If it had been his mistake - if he’d miscalculated, pulled when he ought to have pushed, or pushed too hard - the problem would have been more easily corrected. Were that the case, he would understand how to put the pieces back together.

But Will is not broken, and Hannibal knows that he is not the problem. Not, at any rate, not the root of the problem. 

The problem is Will.

The problem, as ever, is what Will refuses to face.

He’s latched onto fear since they rose from the ocean, has drawn it around himself and over his eyes like a comfort blanket, blocking out everything about himself that he doesn’t want to see. Nearly two months have passed since then, and in all of that time Will has refused to move forward.
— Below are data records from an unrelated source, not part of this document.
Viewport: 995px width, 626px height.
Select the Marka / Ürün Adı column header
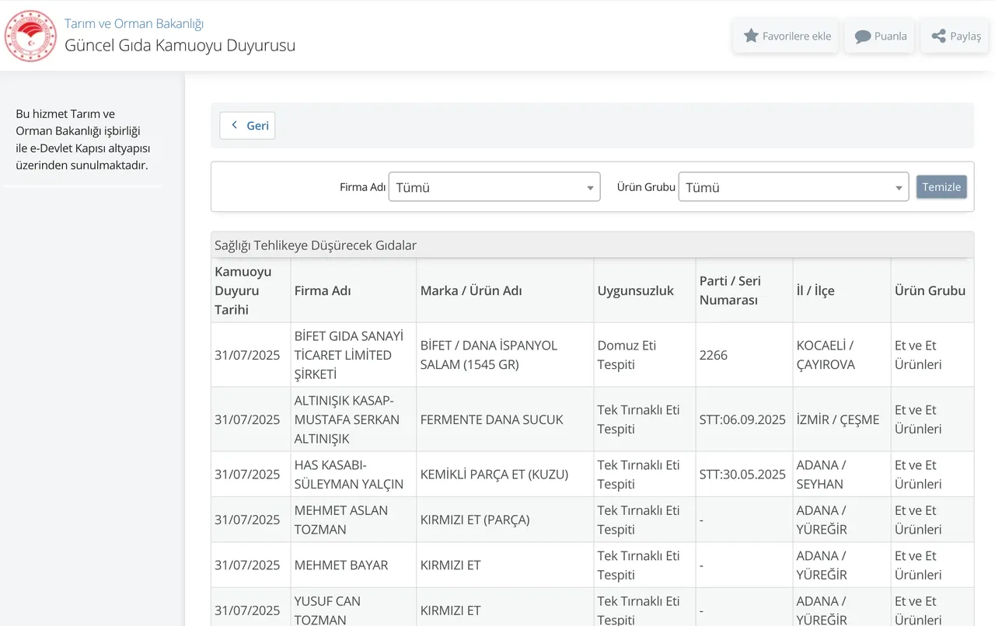pyautogui.click(x=471, y=290)
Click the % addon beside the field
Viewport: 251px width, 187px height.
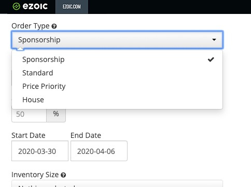[x=56, y=115]
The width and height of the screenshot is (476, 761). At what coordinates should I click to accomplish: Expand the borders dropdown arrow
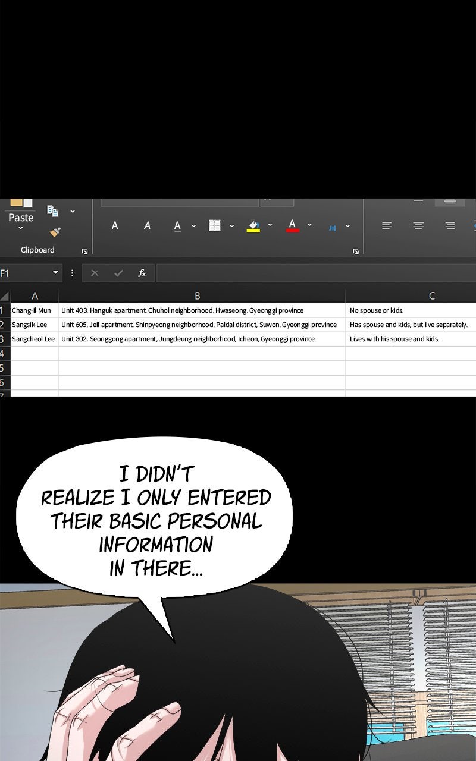tap(231, 225)
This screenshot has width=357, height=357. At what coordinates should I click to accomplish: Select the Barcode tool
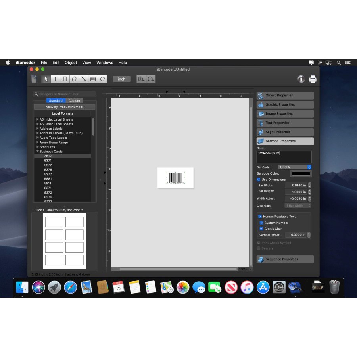pos(93,79)
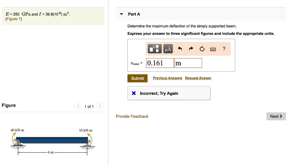Screen dimensions: 290x165
Task: Click the blue X incorrect status icon
Action: [x=133, y=93]
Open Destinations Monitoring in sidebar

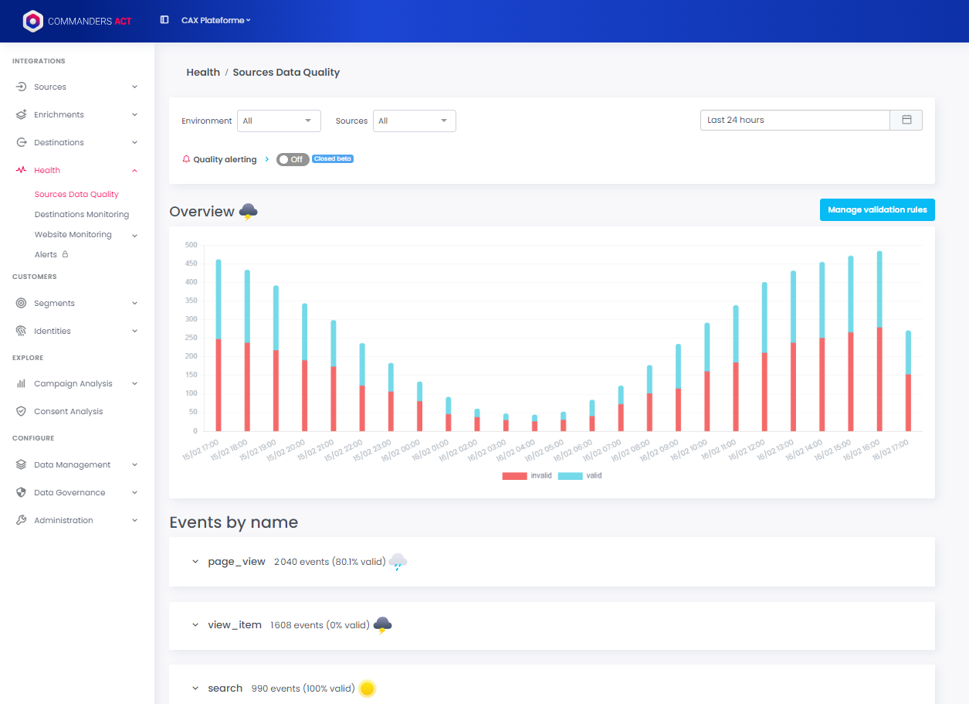pyautogui.click(x=82, y=214)
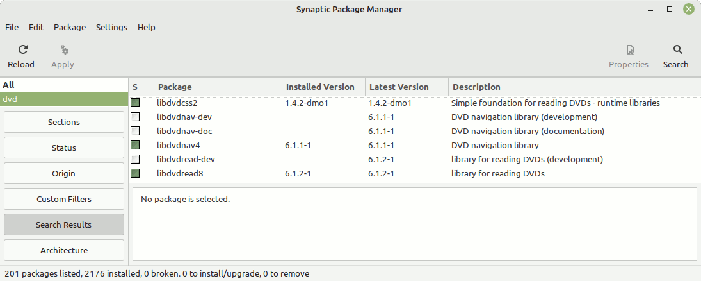The width and height of the screenshot is (701, 281).
Task: Select 'All' in the filter list
Action: coord(64,85)
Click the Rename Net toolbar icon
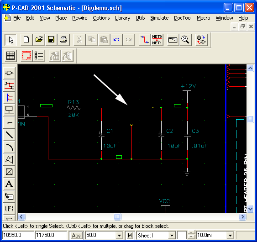This screenshot has height=242, width=257. click(x=157, y=40)
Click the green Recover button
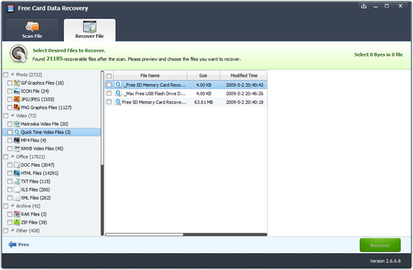Screen dimensions: 413x270 (x=380, y=245)
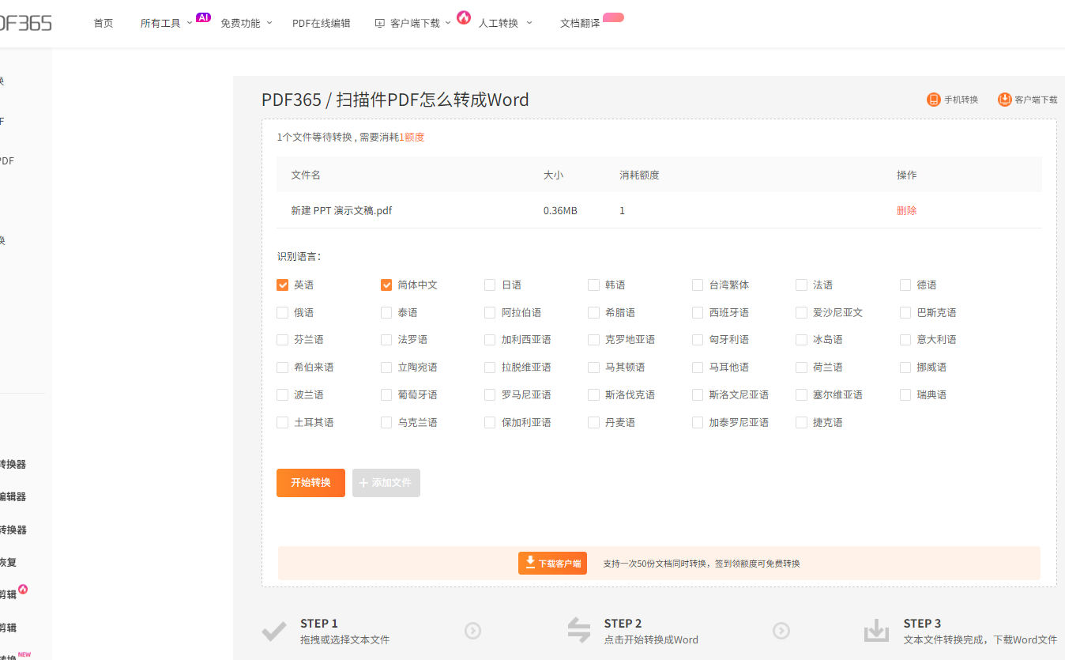Click the STEP 3 download icon
1065x660 pixels.
[876, 631]
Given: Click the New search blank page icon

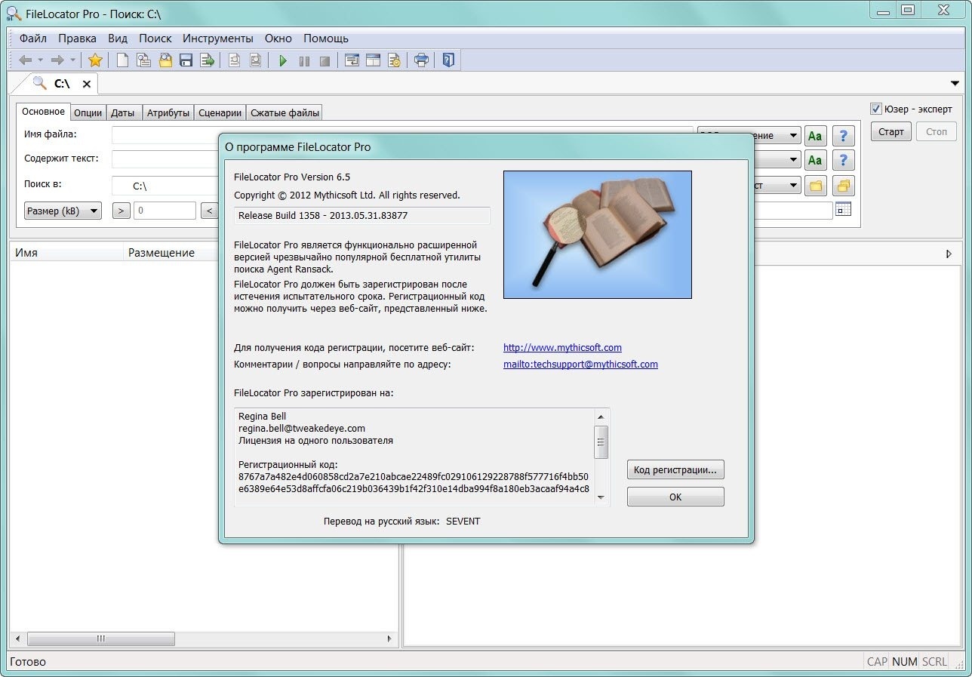Looking at the screenshot, I should point(122,60).
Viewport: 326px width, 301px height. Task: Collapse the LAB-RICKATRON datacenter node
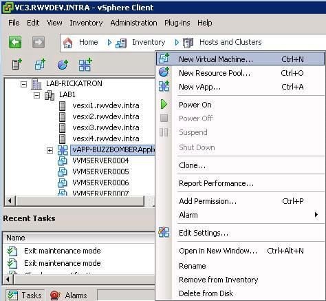tap(23, 84)
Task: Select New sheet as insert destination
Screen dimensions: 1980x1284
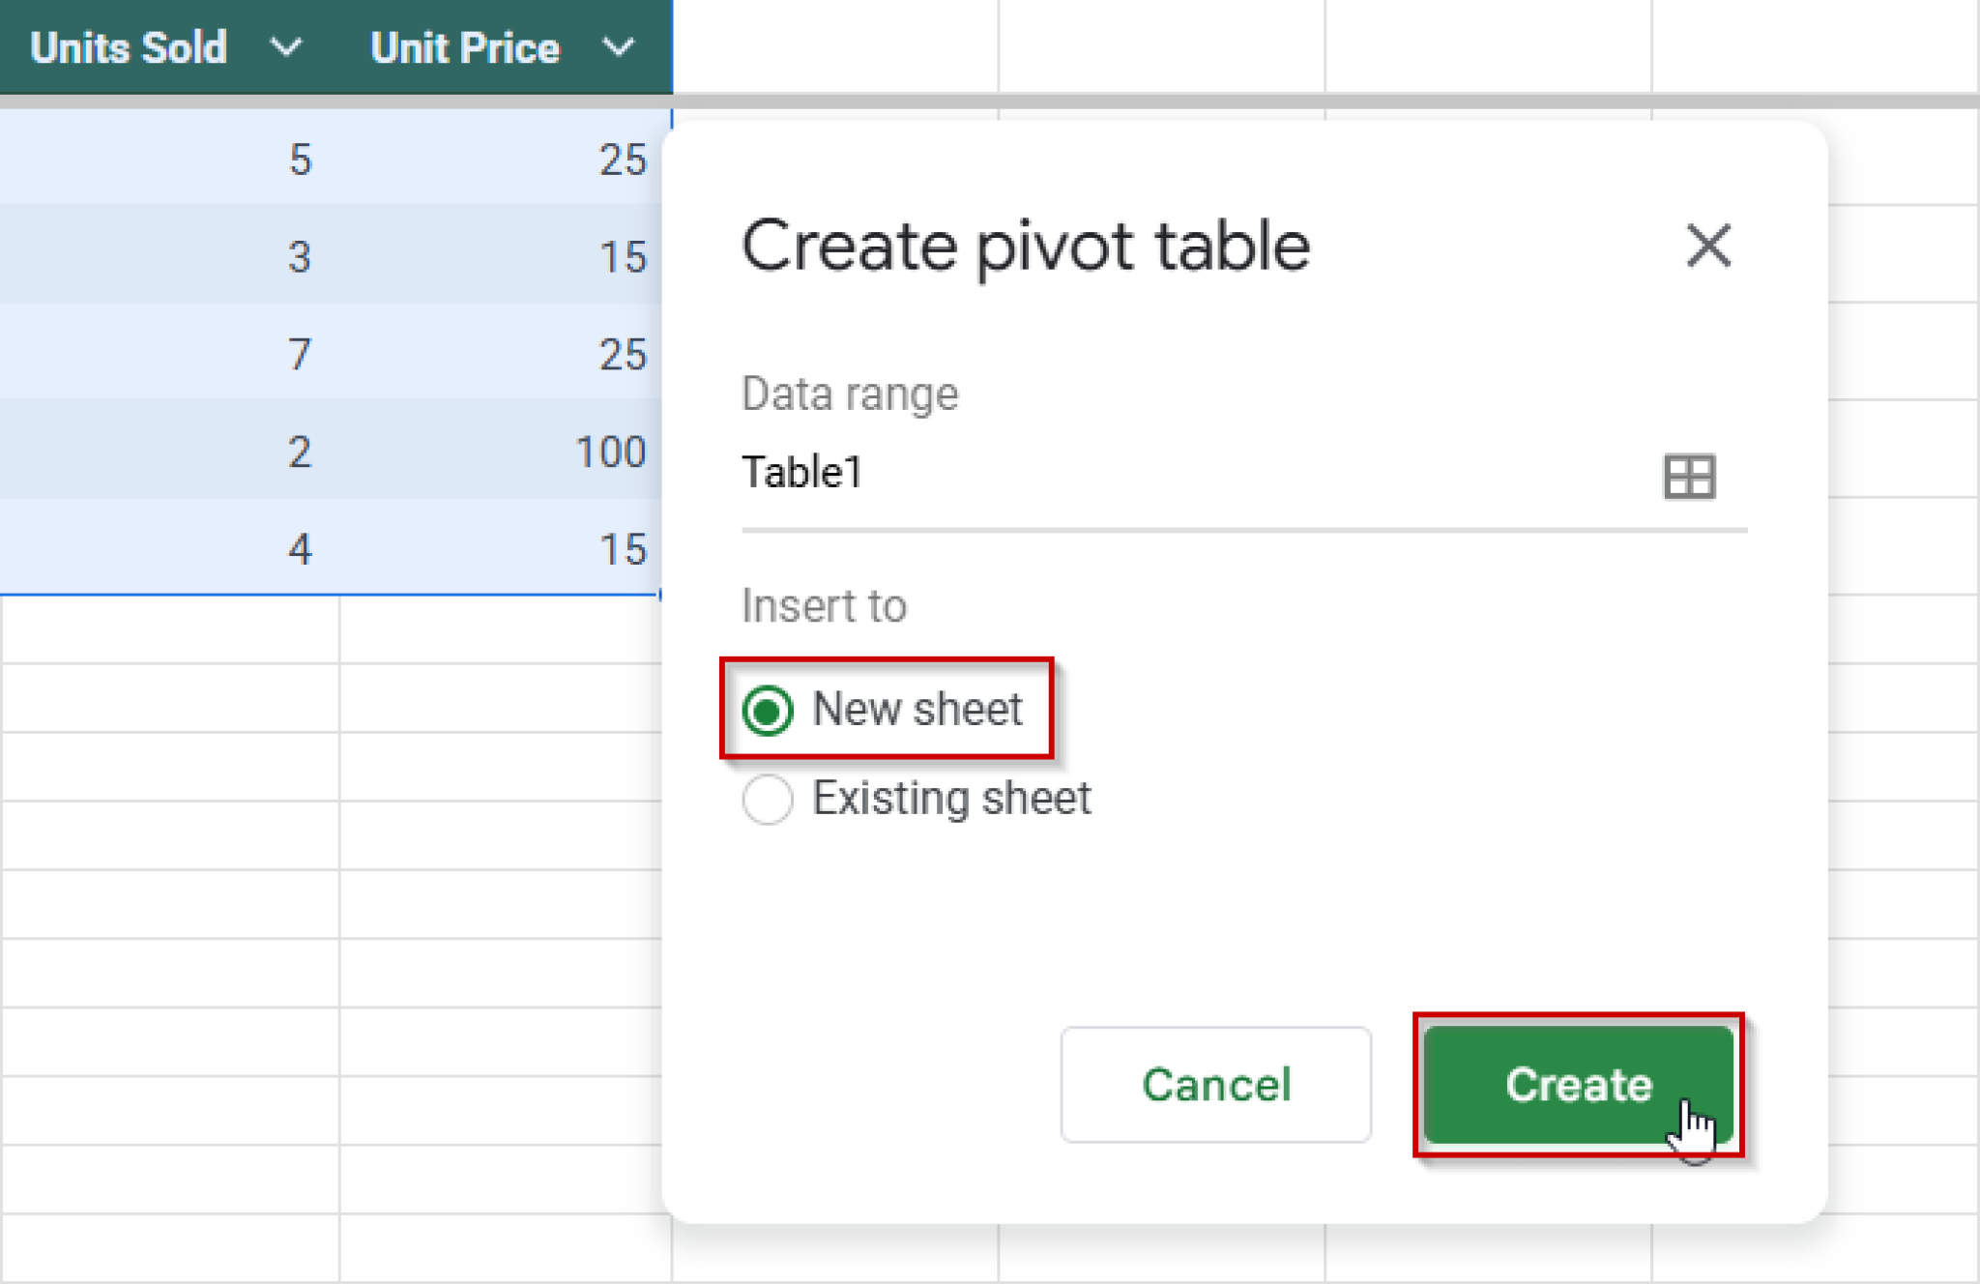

The fear has crawled up inside of him and thickened there and is now set like cement. 

Will will not speak with him.

But Will follows him like a lost puppy whenever he leaves the room.

And Will explodes in fits of terror and rage if Hannibal touches him.

He tries now, though. To see what will happen and because some small foolhardy piece of his heart, naive from a lack of use, insists that Will’s reaction just _might_ be different from what every scrap of his insight and experience knows that it will be.

He stretches his arm across the table to lift a lock of hair that is hanging in front of Will’s eyes and tucks it behind his ear, and Will’s steak knife is in his and moving with such speed that Hannibal barely dodges the slashing blade.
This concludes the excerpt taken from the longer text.